Approach to anemia in the newborn and infant (underproduction): Clinical sciences

Anemia is a condition characterized by a decrease in healthy red blood cells, or RBCs, indicated by low hemoglobin and hematocrit or a low RBC count. Based on the mean corpuscular volume, or MCV for short, anemia can be classified as microcytic, normocytic, or macrocytic.

When a pediatric patient presents with a chief concern suggesting anemia, you should first perform an ABCDE assessment to determine if the patient is unstable or stable. If unstable, stabilize the airway, breathing, and circulation, obtain IV access, and give IV fluids. Next, place your patient on continuous vital sign monitoring, including blood pressure, heart rate, and pulse oximetry; and, if indicated, consider transfusion of blood products, such as packed RBCs. If needed, provide supplemental oxygen to maintain oxygen saturation above 90%.

Here’s a clinical pearl! When a patient with anemia is unstable, be sure to look for active bleeding due to trauma, as well as signs of internal bleeding such as hematochezia, melena, or hematuria.

Now, let’s go back to the ABCDE and look at stable patients. First, obtain a focused history and physical examination and order labs, including CBC with indices, and a reticulocyte count. History could reveal symptoms like fatigue, malaise, palpitations, or dyspnea; while the physical exam might demonstrate tachycardia or pallor. Next, check the CBC, and if results reveal a low hemoglobin and hematocrit for gestational and postnatal age, you can diagnose anemia.

Alright, your next step is to assess the reticulocyte count. A reticulocyte count above the reference range indicates the body is actively producing new RBCs, which is suggestive of anemia due to RBC destruction, like hemolysis; or blood loss, like hemorrhage.

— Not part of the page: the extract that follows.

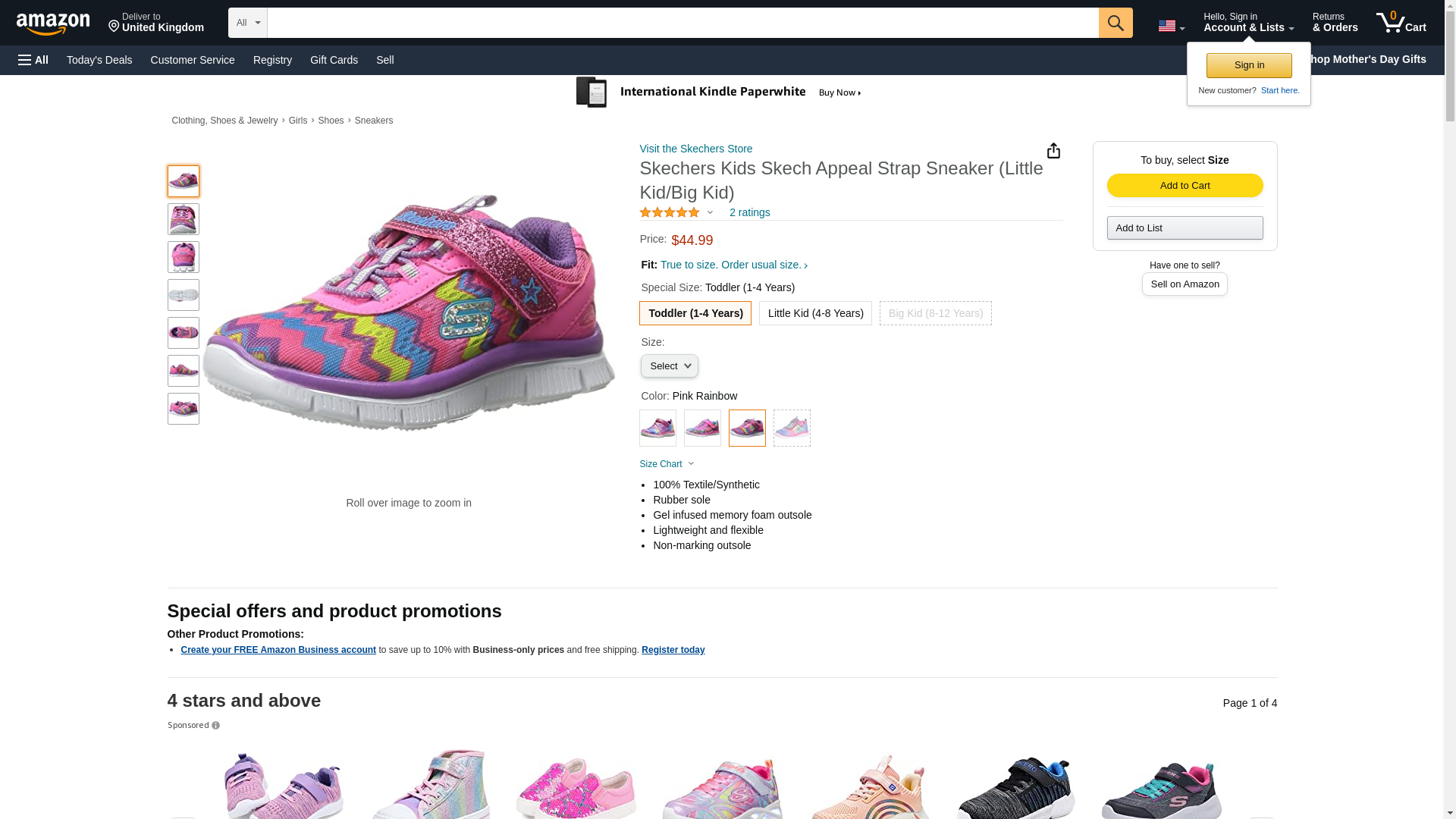
Task: Click the search text input field
Action: pos(682,23)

On the other hand, a reticulocyte count within or below the reference range is suggestive of anemia due to RBC underproduction. In this case, your next step is to classify the anemia based on the size of the RBCs, so you should assess the MCV. Based on this, you can classify anemia as either microcytic, normocytic, or macrocytic.

First, let's focus on patients with an MCV below the reference range. We call this microcytic anemia because the RBCs are smaller than normal. To investigate the cause, order iron studies, including serum iron; ferritin; transferrin saturation or TSAT; and serum total iron binding capacity, or TIBC.

Now, the results will likely reveal low serum iron, ferritin, and TSAT levels, along with a high serum TIBC. In these patients, you should also order a blood lead level and a peripheral blood smear to identify the cause.

If the blood lead level is negative and the peripheral blood smear reveals microcytic and hypochromic RBCs, the diagnosis is iron deficiency anemia. Remember, iron deficiency is the most common cause of microcytic anemia!

Here’s a clinical pearl! Breast milk contains very little iron, so all breastfed infants should receive iron supplementation to prevent iron deficiency anemia, starting at 4 months of age and continuing until iron-containing foods are introduced.

On the other hand, if the blood lead level is positive and the peripheral blood smear shows basophilic stippling of the RBCs, diagnose anemia due to lead poisoning. Also, be sure to look at the patient's history for hints suggesting environmental lead exposure, such as living in a home built before 1978, after which lead-based paint was banned for residential use; or being exposed to soil contaminated with lead.

Here’s a high-yield fact! Lead poisoning can cause microcytic anemia through two mechanisms. The first one can clinically resemble iron deficiency because lead interferes with iron absorption in the intestines; while the second mechanism involves the inhibition of enzymes involved in heme synthesis, resulting in sideroblastic anemia.

Okay, let's turn our attention to patients with an MCV within the reference range. In this case, diagnose normocytic anemia, meaning the RBCs are of normal size. To determine the cause, you need to revisit the patient's history.

Let’s start with the physiologic anemia of infancy. These infants are usually born full-term and are incidentally found to have anemia in the first 8 to 12 weeks of life, with a hemoglobin level between 9 and 11 g/dL. In this case, you can diagnose physiologic anemia of infancy.

This is not a hematologic disorder; instead, it’s a physiologic response as the infant transitions from a relatively low-oxygen intrauterine environment to an oxygen-rich extrauterine environment.

This results in a negative feedback to erythropoietin production, a temporary reduction in erythropoiesis, and a physiologic hemoglobin nadir. These infants don’t exhibit signs of illness and don’t require treatment.

Next, let’s take a look at anemia of prematurity. These infants present with anemia around 4 to 8 weeks of life, with a hemoglobin level between 7 and 9 g/dL; findings which are highly suggestive of anemia of prematurity. In these infants, anemia is often due to an immature hematopoietic system, shorter RBC lifespan, as well as rapid growth; and it’s often exacerbated by frequent blood draws for laboratory testing.